Second reason why Iran aided Kobani is the ‘Shiite crescent’ argument. By Assad losing territory in northern Syria, Iran’s access to Lebanon and Hezbollah is narrowed geographically and this is a problem for Tehran due to logistical and operational reasons. Among other things, ISIS threatens the northern flank of the Shiite Crescent and Kobani was thus a major strategic outpost that needed to hold. Turkey would have no such grand strategy gains from saving Kobani – with the exception of perhaps saving its own derailing Kurdish peace process. Ankara believed that even if it saved Kobani, the collapse of its peace process with the Kurds would be inevitable. AKP had already lost the Kurdish votes in the Presidential elections and Kobani also did not have the domestic-political impact that it would otherwise possess.

Thus, saving Kobani would be a purely humanitarian concern for Turkey. Once Turkey opened a supply corridor into Kobani, it would inevitably become a combatant power in the eyes of ISIS, which would require military presence along the entire Turkish-Syrian border to counter possible retaliatory attacks by ISIS. It was not a rewarding gamble to make for Ankara; it was much better to let two militant groups weaken each other, without any Turkish involvement. Despite all these dynamics, I still personally favor Turkish aid to Kobani; first, because a conflict with ISIS is inevitable – and second, saving Kobani would enable Ankara to start the next Kurdish peace process from an advantageous position.

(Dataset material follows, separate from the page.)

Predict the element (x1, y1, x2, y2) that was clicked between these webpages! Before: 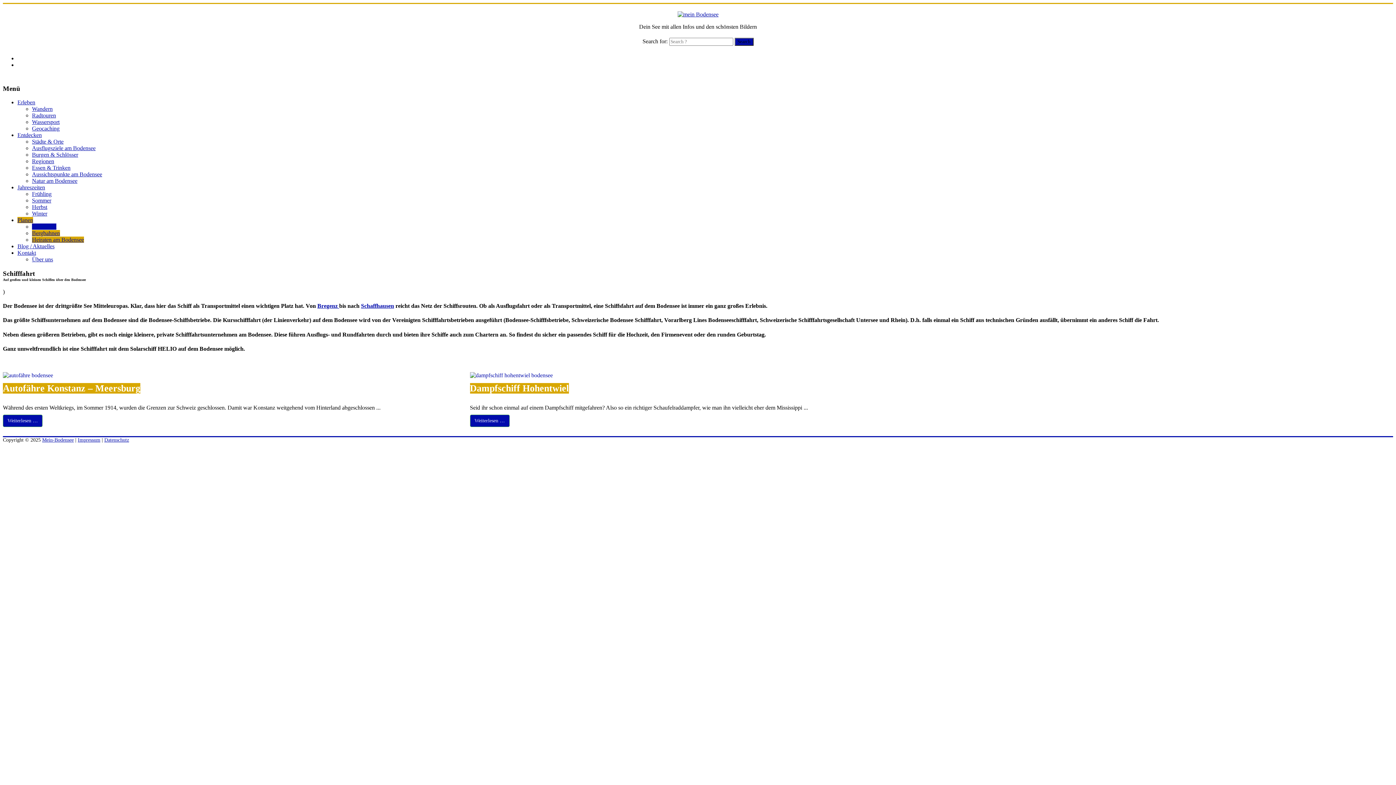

Are Washington and Ankara still at loggerheads over the future of the Assad regime and how ISIS should be dealt with? Has anything changed since the U.S. airdropped weapons for Kurdish fighters in Kobane?

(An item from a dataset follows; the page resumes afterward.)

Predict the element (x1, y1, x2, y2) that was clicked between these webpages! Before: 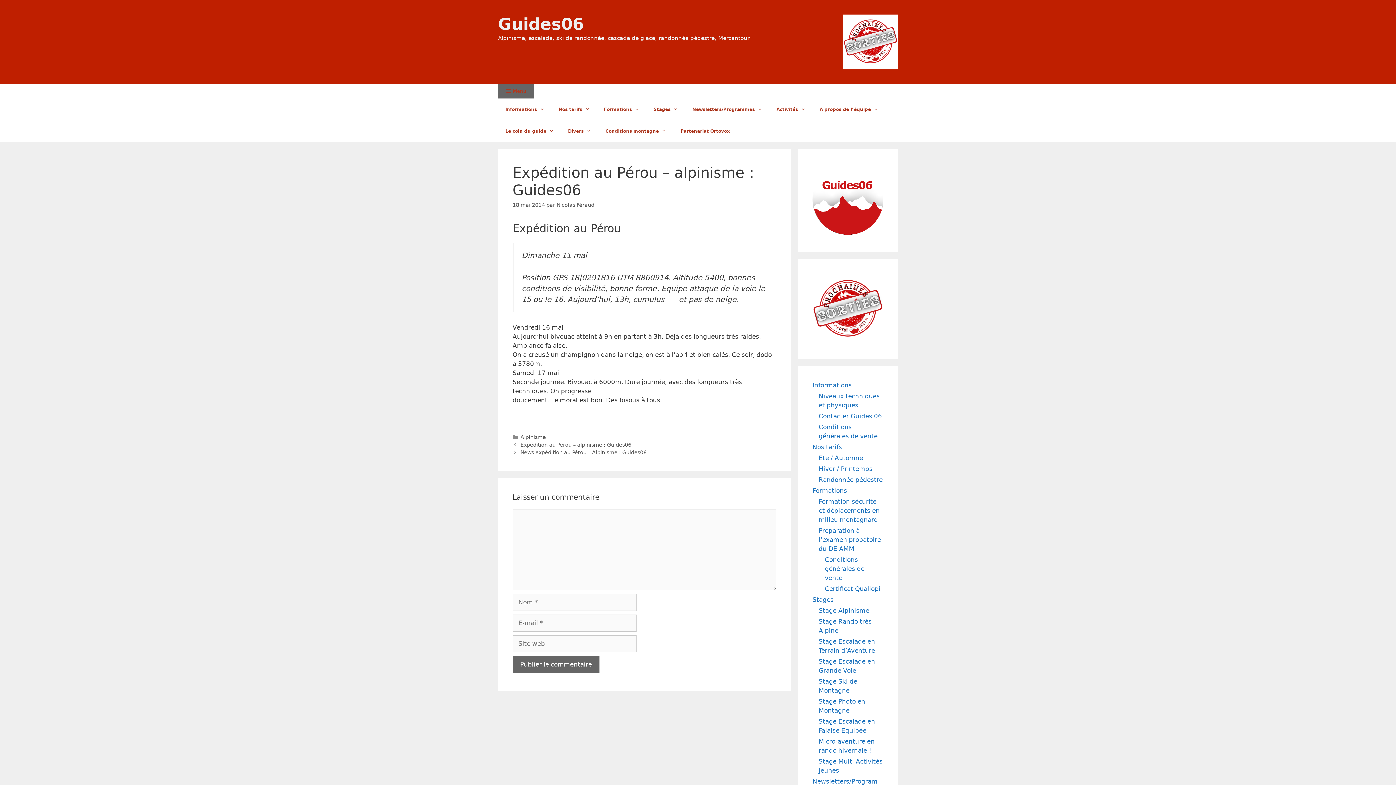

I think strategically, Ankara and Washington converge; ISIS is a threat, so is Assad. Methodologically they differ greatly. For Washington, ISIS is the main threat, whereas Ankara believes ISIS is a product, not a reason. Washington finds the ISIS threat too imminent, whereas Ankara believes such self-imposed urgency by Washington prevents it from thinking long-term. Ankara believes ISIS is here to stay, given its social base in some Iraqi and Syrian provinces, and thus it should be managed and directed rather than destroyed outright – Ankara also doesn’t believe that ISIS can be destroyed by air bombings. What Ankara believes is that Assad has to go, or at least squeezed into southern Syria so that he can never attack or threaten Sunni and Kurdish gains in northern Syria. Only when the Assad threat is gone can ISIS backtrack – or so is the view in Ankara.

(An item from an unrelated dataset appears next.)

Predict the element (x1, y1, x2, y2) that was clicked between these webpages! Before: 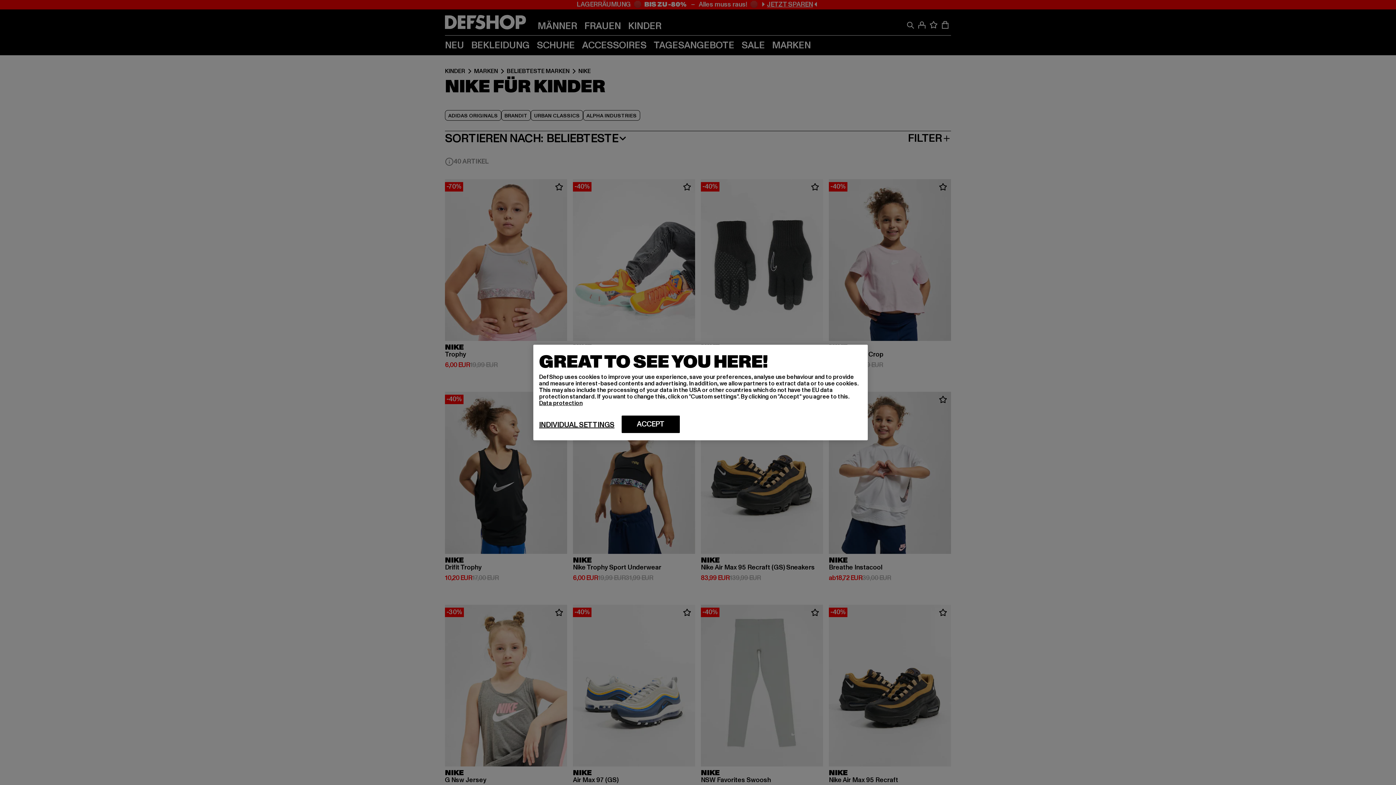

But what we infer from U.S. airdropping weapons to Kobani is that Washington doesn’t find Ankara’s version of events convincing – and is willing to override Erdoğan and Davutoğlu to that end. Frankly, since 2011 Ankara has produced its fair share of erratic and misjudged policies and significantly – and I think unnecessarily – annoyed a significant number of countries in its immediate neighborhood. At a time when the Arab countries—together with Iran—see benefit in countering ISIS militarily, the U.S. doesn’t find much operational logic in Ankara’s thinking. Ankara has single-handedly exhausted its entire diplomatic capital to assert its positions in the last two years.

Therefore, Turkey’s “long-term management” argument is not wrong, but its repetitive mistakes since the Arab Spring created an air of mistrust and lack of confidence in Turkey, which is the reason why Turkey is now alone on a large number of issues, including ISIS, with little regional or international support.